------ Supplied material ------

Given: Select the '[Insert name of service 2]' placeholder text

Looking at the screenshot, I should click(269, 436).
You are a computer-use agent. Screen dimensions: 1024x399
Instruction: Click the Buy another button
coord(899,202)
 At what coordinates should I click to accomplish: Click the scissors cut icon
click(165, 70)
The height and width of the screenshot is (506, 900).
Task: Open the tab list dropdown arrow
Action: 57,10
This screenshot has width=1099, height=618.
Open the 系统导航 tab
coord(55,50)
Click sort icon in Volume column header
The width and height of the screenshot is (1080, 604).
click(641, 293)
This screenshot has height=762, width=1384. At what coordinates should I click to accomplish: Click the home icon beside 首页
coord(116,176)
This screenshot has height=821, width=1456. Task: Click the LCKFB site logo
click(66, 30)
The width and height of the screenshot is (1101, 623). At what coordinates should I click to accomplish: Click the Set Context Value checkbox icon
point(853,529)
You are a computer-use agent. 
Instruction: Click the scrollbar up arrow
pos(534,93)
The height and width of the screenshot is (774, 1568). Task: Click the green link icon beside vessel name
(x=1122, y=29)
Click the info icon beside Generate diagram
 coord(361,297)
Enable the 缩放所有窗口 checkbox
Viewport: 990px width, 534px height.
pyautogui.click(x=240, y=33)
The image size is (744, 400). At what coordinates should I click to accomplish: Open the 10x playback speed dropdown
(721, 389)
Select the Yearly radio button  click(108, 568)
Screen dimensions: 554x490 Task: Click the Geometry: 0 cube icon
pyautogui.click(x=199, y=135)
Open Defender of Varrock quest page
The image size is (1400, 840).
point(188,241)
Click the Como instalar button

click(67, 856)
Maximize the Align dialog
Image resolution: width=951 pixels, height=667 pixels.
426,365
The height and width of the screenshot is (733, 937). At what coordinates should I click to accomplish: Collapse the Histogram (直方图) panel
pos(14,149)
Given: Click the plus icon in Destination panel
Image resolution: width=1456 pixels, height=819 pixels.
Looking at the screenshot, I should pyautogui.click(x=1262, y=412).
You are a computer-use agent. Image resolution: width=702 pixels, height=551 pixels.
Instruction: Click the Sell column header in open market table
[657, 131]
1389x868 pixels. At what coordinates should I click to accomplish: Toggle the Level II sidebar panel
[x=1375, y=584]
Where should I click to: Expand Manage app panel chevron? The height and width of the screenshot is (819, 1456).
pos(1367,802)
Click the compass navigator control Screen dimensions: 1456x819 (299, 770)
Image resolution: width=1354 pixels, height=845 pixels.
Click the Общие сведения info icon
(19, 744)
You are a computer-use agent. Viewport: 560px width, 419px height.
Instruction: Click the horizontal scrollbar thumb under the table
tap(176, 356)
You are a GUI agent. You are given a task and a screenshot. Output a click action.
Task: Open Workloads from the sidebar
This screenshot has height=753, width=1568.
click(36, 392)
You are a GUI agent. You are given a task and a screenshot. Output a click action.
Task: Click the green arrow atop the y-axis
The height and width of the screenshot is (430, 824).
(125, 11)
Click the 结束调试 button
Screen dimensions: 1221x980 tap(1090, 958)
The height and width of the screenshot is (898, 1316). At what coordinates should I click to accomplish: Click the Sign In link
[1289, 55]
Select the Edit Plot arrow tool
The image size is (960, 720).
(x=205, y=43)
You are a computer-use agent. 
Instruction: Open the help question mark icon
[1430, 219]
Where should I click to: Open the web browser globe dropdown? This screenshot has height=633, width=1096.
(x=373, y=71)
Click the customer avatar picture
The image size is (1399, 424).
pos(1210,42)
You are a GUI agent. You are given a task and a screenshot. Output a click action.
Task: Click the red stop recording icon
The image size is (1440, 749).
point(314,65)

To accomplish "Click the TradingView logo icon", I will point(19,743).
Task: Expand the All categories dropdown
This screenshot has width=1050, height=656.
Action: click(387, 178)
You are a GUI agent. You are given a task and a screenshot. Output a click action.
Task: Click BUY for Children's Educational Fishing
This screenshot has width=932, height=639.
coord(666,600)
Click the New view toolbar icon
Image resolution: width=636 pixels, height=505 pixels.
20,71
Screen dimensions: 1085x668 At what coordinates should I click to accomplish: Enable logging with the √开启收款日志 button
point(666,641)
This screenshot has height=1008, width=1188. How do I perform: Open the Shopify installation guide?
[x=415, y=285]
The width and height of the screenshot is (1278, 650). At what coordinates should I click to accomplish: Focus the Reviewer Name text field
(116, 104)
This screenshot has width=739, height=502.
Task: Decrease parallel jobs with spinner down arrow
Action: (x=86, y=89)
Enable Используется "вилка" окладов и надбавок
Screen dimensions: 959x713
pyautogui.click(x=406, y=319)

------

* _Problem to solve_
Extract every one of the entries above verbatim, line for line, without altering any character.

* _Problem solution_
Given: Select the '[Insert name of service 2]' placeholder text

Looking at the screenshot, I should click(269, 436).
You are a computer-use agent. Screen dimensions: 1024x399
Instruction: Click the Buy another button
coord(899,202)
 At what coordinates should I click to accomplish: Click the scissors cut icon
click(165, 70)
The height and width of the screenshot is (506, 900).
Task: Open the tab list dropdown arrow
Action: 57,10
This screenshot has width=1099, height=618.
Open the 系统导航 tab
coord(55,50)
Click sort icon in Volume column header
The width and height of the screenshot is (1080, 604).
click(641, 293)
This screenshot has height=762, width=1384. At what coordinates should I click to accomplish: Click the home icon beside 首页
coord(116,176)
This screenshot has height=821, width=1456. Task: Click the LCKFB site logo
click(66, 30)
The width and height of the screenshot is (1101, 623). At what coordinates should I click to accomplish: Click the Set Context Value checkbox icon
point(853,529)
You are a computer-use agent. 
Instruction: Click the scrollbar up arrow
pos(534,93)
The height and width of the screenshot is (774, 1568). Task: Click the green link icon beside vessel name
(x=1122, y=29)
Click the info icon beside Generate diagram
 coord(361,297)
Enable the 缩放所有窗口 checkbox
Viewport: 990px width, 534px height.
pyautogui.click(x=240, y=33)
The image size is (744, 400). At what coordinates should I click to accomplish: Open the 10x playback speed dropdown
(721, 389)
Select the Yearly radio button  click(108, 568)
Screen dimensions: 554x490 Task: Click the Geometry: 0 cube icon
pyautogui.click(x=199, y=135)
Open Defender of Varrock quest page
The image size is (1400, 840).
point(188,241)
Click the Como instalar button

click(67, 856)
Maximize the Align dialog
Image resolution: width=951 pixels, height=667 pixels.
426,365
The height and width of the screenshot is (733, 937). At what coordinates should I click to accomplish: Collapse the Histogram (直方图) panel
pos(14,149)
Given: Click the plus icon in Destination panel
Image resolution: width=1456 pixels, height=819 pixels.
Looking at the screenshot, I should pyautogui.click(x=1262, y=412).
You are a computer-use agent. Image resolution: width=702 pixels, height=551 pixels.
Instruction: Click the Sell column header in open market table
[657, 131]
1389x868 pixels. At what coordinates should I click to accomplish: Toggle the Level II sidebar panel
[x=1375, y=584]
Where should I click to: Expand Manage app panel chevron? The height and width of the screenshot is (819, 1456).
pos(1367,802)
Click the compass navigator control Screen dimensions: 1456x819 (299, 770)
Image resolution: width=1354 pixels, height=845 pixels.
Click the Общие сведения info icon
(19, 744)
You are a computer-use agent. Viewport: 560px width, 419px height.
Instruction: Click the horizontal scrollbar thumb under the table
tap(176, 356)
You are a GUI agent. You are given a task and a screenshot. Output a click action.
Task: Open Workloads from the sidebar
This screenshot has height=753, width=1568.
click(36, 392)
You are a GUI agent. You are given a task and a screenshot. Output a click action.
Task: Click the green arrow atop the y-axis
The height and width of the screenshot is (430, 824).
(125, 11)
Click the 结束调试 button
Screen dimensions: 1221x980 tap(1090, 958)
The height and width of the screenshot is (898, 1316). At what coordinates should I click to accomplish: Click the Sign In link
[1289, 55]
Select the Edit Plot arrow tool
The image size is (960, 720).
(x=205, y=43)
You are a computer-use agent. 
Instruction: Open the help question mark icon
[1430, 219]
Where should I click to: Open the web browser globe dropdown? This screenshot has height=633, width=1096.
(x=373, y=71)
Click the customer avatar picture
The image size is (1399, 424).
pos(1210,42)
You are a GUI agent. You are given a task and a screenshot. Output a click action.
Task: Click the red stop recording icon
The image size is (1440, 749).
point(314,65)

To accomplish "Click the TradingView logo icon", I will point(19,743).
Task: Expand the All categories dropdown
This screenshot has width=1050, height=656.
Action: click(387, 178)
You are a GUI agent. You are given a task and a screenshot. Output a click action.
Task: Click BUY for Children's Educational Fishing
This screenshot has width=932, height=639.
coord(666,600)
Click the New view toolbar icon
Image resolution: width=636 pixels, height=505 pixels.
20,71
Screen dimensions: 1085x668 At what coordinates should I click to accomplish: Enable logging with the √开启收款日志 button
point(666,641)
This screenshot has height=1008, width=1188. How do I perform: Open the Shopify installation guide?
[x=415, y=285]
The width and height of the screenshot is (1278, 650). At what coordinates should I click to accomplish: Focus the Reviewer Name text field
(116, 104)
This screenshot has width=739, height=502.
Task: Decrease parallel jobs with spinner down arrow
Action: (x=86, y=89)
Enable Используется "вилка" окладов и надбавок
Screen dimensions: 959x713
pyautogui.click(x=406, y=319)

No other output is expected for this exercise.